Treasury, IRS ramp up revenue projections from Inflation Reduction Act funding
A report from the Treasury Department and the Internal Revenue Service released on February 7 suggests that the roughly $80 billion in mandatory spending that was allocated to the IRS under the Inflation Reduction Act of 2022 (P.L. 117-169) to strengthen its enforcement program, modernize its information technology, and enhance its taxpayer service operations could increase federal revenues by as much as $561 billion between 2024 and 2034. That amount could swell to as much as $851 billion if the funding stream, which is set to run out in 2031 under the legislation as enacted, is renewed for 2032 and 2033 as proposed in the fiscal year 2024 budget blueprint President Biden sent to Congress last March, the report states.
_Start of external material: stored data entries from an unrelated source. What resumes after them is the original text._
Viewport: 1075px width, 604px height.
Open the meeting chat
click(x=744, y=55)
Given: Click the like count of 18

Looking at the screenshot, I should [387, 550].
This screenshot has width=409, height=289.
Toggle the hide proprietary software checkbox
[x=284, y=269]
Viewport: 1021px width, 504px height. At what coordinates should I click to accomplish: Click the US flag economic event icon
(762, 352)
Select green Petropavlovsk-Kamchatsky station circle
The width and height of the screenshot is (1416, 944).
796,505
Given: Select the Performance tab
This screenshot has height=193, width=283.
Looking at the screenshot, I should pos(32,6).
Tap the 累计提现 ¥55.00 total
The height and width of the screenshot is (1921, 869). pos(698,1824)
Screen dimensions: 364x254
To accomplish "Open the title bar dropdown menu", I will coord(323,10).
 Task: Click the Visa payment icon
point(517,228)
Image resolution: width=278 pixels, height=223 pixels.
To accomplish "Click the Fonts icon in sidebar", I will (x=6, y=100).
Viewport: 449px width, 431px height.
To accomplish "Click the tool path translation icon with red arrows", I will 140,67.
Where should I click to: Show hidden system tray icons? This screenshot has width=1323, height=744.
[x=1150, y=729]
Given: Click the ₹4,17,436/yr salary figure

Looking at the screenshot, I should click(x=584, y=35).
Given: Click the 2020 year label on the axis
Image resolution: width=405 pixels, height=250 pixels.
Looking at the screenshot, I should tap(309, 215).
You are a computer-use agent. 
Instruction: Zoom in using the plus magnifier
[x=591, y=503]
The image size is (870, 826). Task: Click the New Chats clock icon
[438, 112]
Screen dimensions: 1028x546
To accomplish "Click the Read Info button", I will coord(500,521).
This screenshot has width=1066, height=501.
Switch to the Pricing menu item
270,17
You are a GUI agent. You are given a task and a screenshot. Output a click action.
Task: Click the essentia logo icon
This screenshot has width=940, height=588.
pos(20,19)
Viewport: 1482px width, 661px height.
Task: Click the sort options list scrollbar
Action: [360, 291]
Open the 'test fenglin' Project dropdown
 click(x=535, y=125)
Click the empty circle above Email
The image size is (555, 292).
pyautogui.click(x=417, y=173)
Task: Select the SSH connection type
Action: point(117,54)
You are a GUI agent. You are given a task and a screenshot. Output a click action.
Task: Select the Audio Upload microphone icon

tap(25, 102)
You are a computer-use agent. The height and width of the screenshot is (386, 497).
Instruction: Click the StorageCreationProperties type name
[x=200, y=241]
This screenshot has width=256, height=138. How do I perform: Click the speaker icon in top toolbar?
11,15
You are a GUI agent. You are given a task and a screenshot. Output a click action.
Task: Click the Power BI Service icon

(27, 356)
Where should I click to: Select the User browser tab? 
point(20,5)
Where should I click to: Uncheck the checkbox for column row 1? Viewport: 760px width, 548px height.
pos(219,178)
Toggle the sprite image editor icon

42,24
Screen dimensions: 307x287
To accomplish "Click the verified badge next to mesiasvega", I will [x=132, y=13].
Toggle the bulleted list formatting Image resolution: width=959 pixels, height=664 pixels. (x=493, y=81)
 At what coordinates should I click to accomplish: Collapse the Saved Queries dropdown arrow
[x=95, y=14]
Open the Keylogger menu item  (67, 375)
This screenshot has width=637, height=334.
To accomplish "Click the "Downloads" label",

Broader estimating criteria
According to the report, the Treasury Department had initially projected that the new funding would generate roughly $390 billion in new revenues between 2024 and 2034 based on a “rigorous but extremely conservative” estimating methodology that measured “direct revenue” recouped from noncompliant taxpayers and “protected revenue”—that is, revenue losses that were forestalled because the government caught fraudulent refund claims before refunds are actually paid out. Both of these measurements are tied to increases in IRS enforcement staffing (focused principally on large businesses, complex partnerships, and high-wealth individuals) as a result of the new funding infusion. (The nonpartisan Congressional Budget Office, for its part, estimated in 2022 that the government’s heightened enforcement and compliance efforts funded under the Inflation Reduction Act as enacted likely would bring in nearly $204 billion in previously uncollected taxes over the 10-year budget window covering 2022-2031.)
But the report contends that a more accurate measure of the return on investment from the new funding must also take into account other changes to agency operations that the IRS is putting into place, such as:
Enhancements to taxpayer service operations that promote voluntary compliance by making it easier for taxpayers to communicate with the agency, resolve questions, and pay what they owe;
Expanded third-party information reporting initiatives, which encourage taxpayers file accurately up front and enable the IRS to ensure compliance through electronic information return processing;
Greater emphasis on issuing “taxpayer-centric” notices intended to “nudge” specific groups of taxpayers into voluntary compliance by reminding them of their filing obligations; and
Technology improvements such as modernized compliance systems and new tools that allow the IRS to better identify noncompliance and fraud patterns, thus reducing noncompliance and improving revenue protection and recovery.
The report also states that a more stringent and visible enforcement program creates a general deterrent effect on taxpayer behavior that in turn promotes higher levels of voluntary compliance.
Under these expanded estimating methods and assuming the mandatory funding stream is extended for 2032 and 2033, the government would gain $68 billion from direct revenue recapture efforts between 2024 and 2034, $39 billion from the deterrence effect of stepped-up enforcement efforts, $53 billion from adopting behavioral science techniques (such as “nudging”) and $301 billion in efficiency gains from an overhaul of the IRS’s information technology systems, according to the report.
Impact of rescissions
It’s important to note that the projections in the report assume that the IRS receives the entire $80 billion funding stream as originally enacted in the Inflation Reduction Act and that Congress continues to provide sufficient discretionary funding for the agency as part of the annual federal budgeting process.
But President Biden and then-Speaker Kevin McCarthy, R-Calif., reached a handshake agreement during their negotiations over the Fiscal Responsibility Act (P.L. 118-5), the debt limit deal that was signed into law last June, to rescind $10 billion of the Inflation Reduction Act funding in fiscal year 2024 and another $10 billion in fiscal year 2025. And a renegotiated version of that agreement hammered out last month between current House Speaker Mike Johnson, R-La., and Senate Majority Leader Charles Schumer, D-N.Y., calls for rescinding the entire $20 billion in fiscal year 2024. Moreover, Republicans in both chambers are likely to seek further clawbacks of the funding in future negotiations over tax and spending legislation.
The Treasury Department warned of the potential revenue impact of cutting back the funding allocation in a news release issued in conjunction with the report. According to Treasury, “[a] $20 billion rescission would reduce revenues by over $100 billion.” Although the IRS would still be able to carry out its stepped-up enforcement efforts—primarily targeting large corporations and high-wealth individuals with complex tax returns and opaque sources of income—rescissions “would cause [Inflation Reduction Act] enforcement funding to run out in 2029—about two years earlier than it would have under the [legislation] as enacted—reducing the revenue raised in 2029 and subsequent years.”